◆ **What you will do**:
**A.** In the bio-orb forum thread, how much did the original poster pay for the bio-orb, and what was its regular price?
**B.** In the records, copy word for word every line from the line with "Task: Select iCloud Drive in the sidebar" to the line with "click(x=65, y=432)", including both of those lines.

# 8 gallon bio-orb



## Jaymz Bedell (Sep 13, 2011)

Been wanting to set one of these up for awhile...finally got one when it went on super clearance...$32 instead of $150. brand new. 2 inch layer of fine gravel for drainage, then a nice thick layer of succulent potting mix without fertilizer. jade plant (Crassula sp.) and Birds nest Sansevieria (S. trifasciata hahni). forgive the glare, spheres are hard to photograph and i have no photography talent.

Before







after







left







right







and full again....with flash


----------



## xhexdx (Sep 13, 2011)

Looks great!  Are you going to put any animals in it?


----------



## Jaymz Bedell (Sep 13, 2011)

Thank you! I'm planning on a small Myg. of some sort. something more arid loving since its technically an arid land theme.


----------



## Crysta (Sep 13, 2011)

where did you get it? i've been wanting one of these for awhile!~ looks amazin' jaymz!


----------



## Endagr8 (Sep 13, 2011)

Looks great! But won't the _Sansevieria_ outgrow it? And the bulb appears to be the wrong color temp.?

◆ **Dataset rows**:
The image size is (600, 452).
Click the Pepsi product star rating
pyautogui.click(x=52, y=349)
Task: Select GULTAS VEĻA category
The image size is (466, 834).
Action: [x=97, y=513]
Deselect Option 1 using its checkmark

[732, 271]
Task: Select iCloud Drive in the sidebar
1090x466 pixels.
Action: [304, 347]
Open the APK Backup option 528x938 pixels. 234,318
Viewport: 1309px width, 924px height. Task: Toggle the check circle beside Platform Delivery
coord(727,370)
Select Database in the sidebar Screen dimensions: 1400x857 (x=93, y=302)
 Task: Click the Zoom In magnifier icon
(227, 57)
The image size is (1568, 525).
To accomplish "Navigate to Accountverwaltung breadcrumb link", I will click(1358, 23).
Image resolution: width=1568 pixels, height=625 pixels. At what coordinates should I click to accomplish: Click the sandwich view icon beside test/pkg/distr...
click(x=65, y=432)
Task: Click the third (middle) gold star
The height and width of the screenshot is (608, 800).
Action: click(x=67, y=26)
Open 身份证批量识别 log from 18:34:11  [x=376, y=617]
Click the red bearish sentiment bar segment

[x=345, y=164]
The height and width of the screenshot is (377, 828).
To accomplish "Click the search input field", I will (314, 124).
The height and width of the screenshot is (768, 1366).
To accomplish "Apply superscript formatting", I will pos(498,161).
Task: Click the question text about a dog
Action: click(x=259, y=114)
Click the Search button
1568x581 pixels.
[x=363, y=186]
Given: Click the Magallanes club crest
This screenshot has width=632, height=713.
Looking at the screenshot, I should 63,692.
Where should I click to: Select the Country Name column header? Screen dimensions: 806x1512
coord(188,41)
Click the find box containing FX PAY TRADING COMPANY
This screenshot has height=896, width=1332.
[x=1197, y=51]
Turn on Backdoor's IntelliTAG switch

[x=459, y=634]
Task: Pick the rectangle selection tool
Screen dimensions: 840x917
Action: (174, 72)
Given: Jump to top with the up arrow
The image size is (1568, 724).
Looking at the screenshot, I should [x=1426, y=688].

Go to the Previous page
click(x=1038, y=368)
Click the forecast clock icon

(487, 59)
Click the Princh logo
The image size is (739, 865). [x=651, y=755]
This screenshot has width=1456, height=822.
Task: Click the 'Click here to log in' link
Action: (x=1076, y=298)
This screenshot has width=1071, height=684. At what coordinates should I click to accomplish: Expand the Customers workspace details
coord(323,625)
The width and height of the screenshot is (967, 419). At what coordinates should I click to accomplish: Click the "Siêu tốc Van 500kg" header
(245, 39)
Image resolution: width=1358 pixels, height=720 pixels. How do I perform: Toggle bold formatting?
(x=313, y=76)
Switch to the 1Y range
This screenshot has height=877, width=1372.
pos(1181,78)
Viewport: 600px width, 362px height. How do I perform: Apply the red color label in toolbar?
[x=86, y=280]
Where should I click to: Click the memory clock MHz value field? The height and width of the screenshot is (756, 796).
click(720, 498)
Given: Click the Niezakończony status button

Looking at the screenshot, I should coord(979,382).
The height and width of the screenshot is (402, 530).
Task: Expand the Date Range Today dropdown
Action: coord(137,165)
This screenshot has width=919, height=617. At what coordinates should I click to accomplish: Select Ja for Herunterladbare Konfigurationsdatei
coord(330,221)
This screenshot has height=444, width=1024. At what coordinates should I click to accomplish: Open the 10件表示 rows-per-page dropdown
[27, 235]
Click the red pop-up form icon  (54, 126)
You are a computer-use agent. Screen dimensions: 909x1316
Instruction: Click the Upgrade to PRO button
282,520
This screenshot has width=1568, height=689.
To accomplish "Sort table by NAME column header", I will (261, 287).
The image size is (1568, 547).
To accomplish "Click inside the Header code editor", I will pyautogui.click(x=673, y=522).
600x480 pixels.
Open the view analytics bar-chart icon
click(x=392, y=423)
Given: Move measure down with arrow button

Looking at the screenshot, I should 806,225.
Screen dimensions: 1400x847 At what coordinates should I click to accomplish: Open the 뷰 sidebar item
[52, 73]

◆ **Responses to the tasks**:
**A.** $32, instead of the regular $150.

**B.**
Task: Select iCloud Drive in the sidebar
1090x466 pixels.
Action: [304, 347]
Open the APK Backup option 528x938 pixels. 234,318
Viewport: 1309px width, 924px height. Task: Toggle the check circle beside Platform Delivery
coord(727,370)
Select Database in the sidebar Screen dimensions: 1400x857 (x=93, y=302)
 Task: Click the Zoom In magnifier icon
(227, 57)
The image size is (1568, 525).
To accomplish "Navigate to Accountverwaltung breadcrumb link", I will click(1358, 23).
Image resolution: width=1568 pixels, height=625 pixels. At what coordinates should I click to accomplish: Click the sandwich view icon beside test/pkg/distr...
click(x=65, y=432)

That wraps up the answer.